Leave out the pictures, then output the lines of the records below from the first through the one containing "Task: Open the 菜品分类 submenu item".

PROVIDED RECORDS:

● ● ● ●

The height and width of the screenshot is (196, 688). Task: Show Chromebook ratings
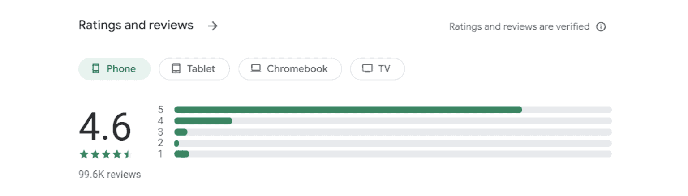pyautogui.click(x=290, y=69)
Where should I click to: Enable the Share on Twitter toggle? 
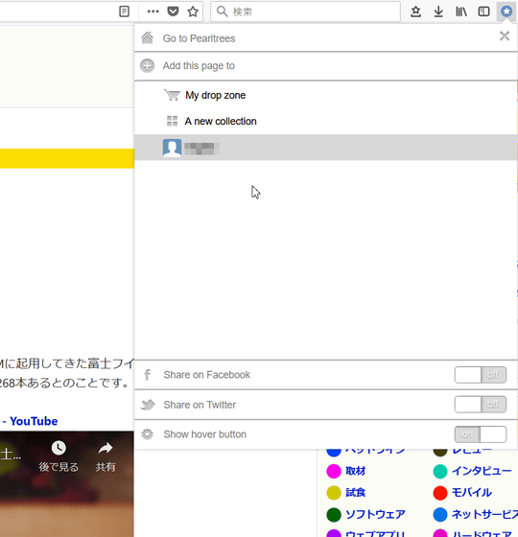point(481,405)
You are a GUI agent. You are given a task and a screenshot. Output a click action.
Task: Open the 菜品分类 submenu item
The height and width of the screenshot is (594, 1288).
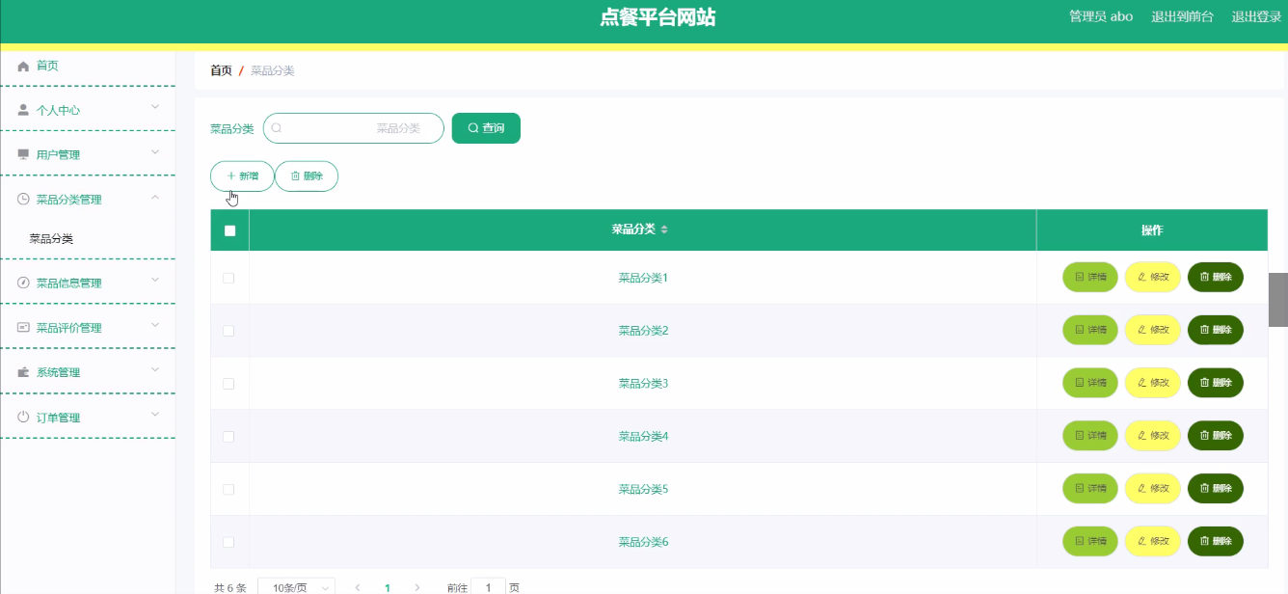pyautogui.click(x=52, y=239)
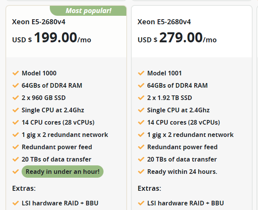
Task: Click Ready within 24 hours text
Action: click(182, 172)
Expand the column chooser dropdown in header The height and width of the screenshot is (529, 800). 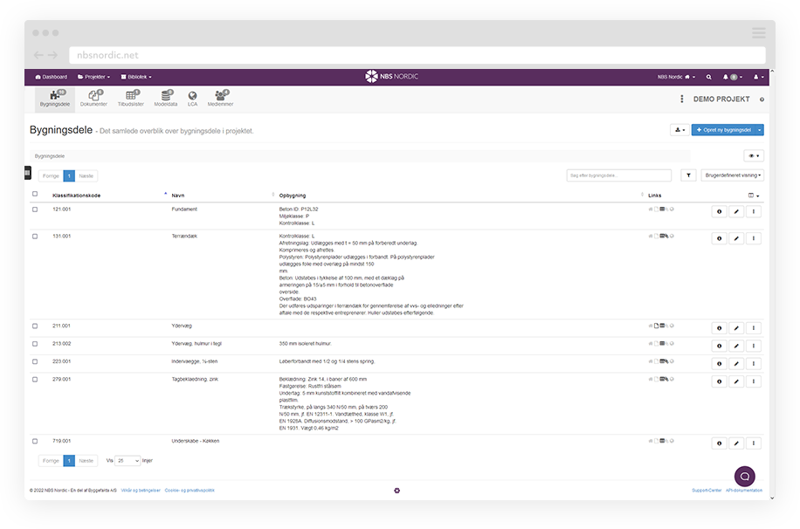(754, 196)
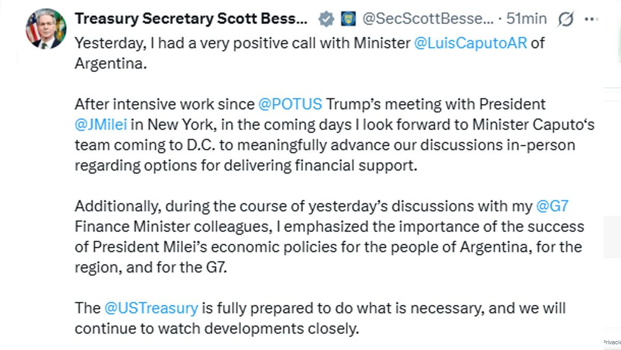Open Scott Bessent's profile picture
Screen dimensions: 621x350
(x=43, y=29)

● ● ● ●

ANSWER SPACE:
The height and width of the screenshot is (196, 688). Task: Show Chromebook ratings
pyautogui.click(x=290, y=69)
Where should I click to: Enable the Share on Twitter toggle? 
point(481,405)
You are a GUI agent. You are given a task and a screenshot. Output a click action.
Task: Open the 菜品分类 submenu item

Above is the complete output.